### Dataset records
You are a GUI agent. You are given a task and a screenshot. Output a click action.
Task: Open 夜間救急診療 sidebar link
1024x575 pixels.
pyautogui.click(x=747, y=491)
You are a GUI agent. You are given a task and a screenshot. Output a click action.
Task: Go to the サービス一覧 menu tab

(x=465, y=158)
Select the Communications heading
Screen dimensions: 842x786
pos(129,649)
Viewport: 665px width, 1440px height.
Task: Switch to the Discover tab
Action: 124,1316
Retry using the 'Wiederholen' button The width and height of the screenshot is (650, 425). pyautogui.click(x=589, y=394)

### Requirement
Copy out every line of the listing above, word for word and unchanged.

### Response
You are a GUI agent. You are given a task and a screenshot. Output a click action.
Task: Open 夜間救急診療 sidebar link
1024x575 pixels.
pyautogui.click(x=747, y=491)
You are a GUI agent. You are given a task and a screenshot. Output a click action.
Task: Go to the サービス一覧 menu tab

(x=465, y=158)
Select the Communications heading
Screen dimensions: 842x786
pos(129,649)
Viewport: 665px width, 1440px height.
Task: Switch to the Discover tab
Action: 124,1316
Retry using the 'Wiederholen' button The width and height of the screenshot is (650, 425). pyautogui.click(x=589, y=394)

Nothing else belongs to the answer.